I sat down, coffee in hand, and opened my journal. I love a fresh start, so May 1st falling on a Monday was energizing to me. However, without being fully awake, I circled May 20 at the top of my journal.
It took me only half a second to realize what I had done and scratch it out, but what I had done stopped me in my tracks. May 20th is the date that sticks out to me this month. It’s the date my mom died by suicide.
To be honest, I don’t have time to wallow in sorrow or even to reflect all that much.
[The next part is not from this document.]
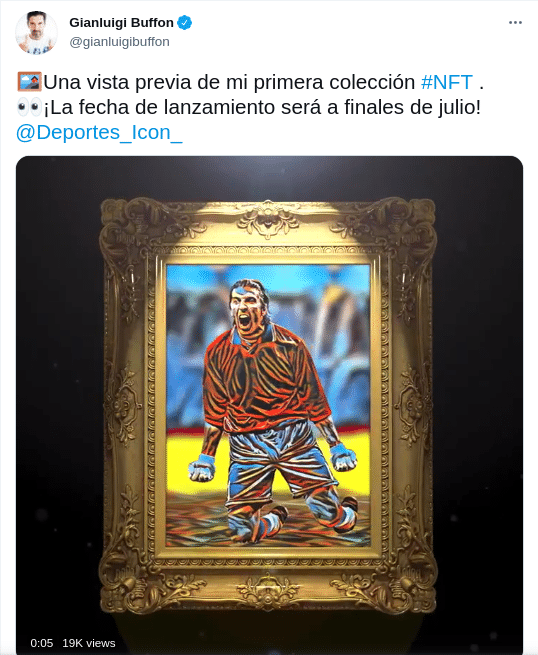
Task: Visit the @Deportes_Icon_ mention
Action: 99,132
May is filled with moving Ruby home from college, Senior Sunday for Molly, Senior chapel, Mother’s Day, a beach trip for Ruby and me, Molly’s graduation party on the 20th, Mack gets his braces off, they have exams and last day of school and senior trip and Ruby’s 19th birthday and a family trip, and much more!
But I also know I must make some time for reflection, some time to check in on my heart, check on my dad and sisters and just be sad for all we lost that day. For all the memories we haven’t made with her these last four years. For my kids to grow up without grandmothers (Josh’s mom passed away in 2012) makes me sad. Grandmothers are just the best. They think you’re awesome all the time. And they have the best stories about your parents.
So as I closed out my time with the Lord, I reflected on one of my favorite verses these days—Psalm 143:8 “Let the morning bring me word of Your unfailing love for I have put my trust in You. Show me the way I should go, for to You I entrust my life.”
I love that last line, and I’ve rolled it around in my mind and my prayers lately. There are parts of our current circumstances that I don’t like one bit. Yet, this is where God has me today. These are the things I face and the people I’m to interact with these days. At the moment, there’s no escape. I can’t speed up this season to see what the results are. I have to walk through it moment by moment, entrusting my life to the only trustworthy, perfect, all-good, sovereign Savior. He loves me unfailingly. I can trust Him with my life—the salvation of my life and all the nitty-gritty-in-between stuff, too. Today, May 20, and every single day to come.
One thought on “It’s May.”
As always😘, I love your transparency and honesty. I don’t like things about where God has me either at times, yet I trust Him and know it’s for my good. Love you friend.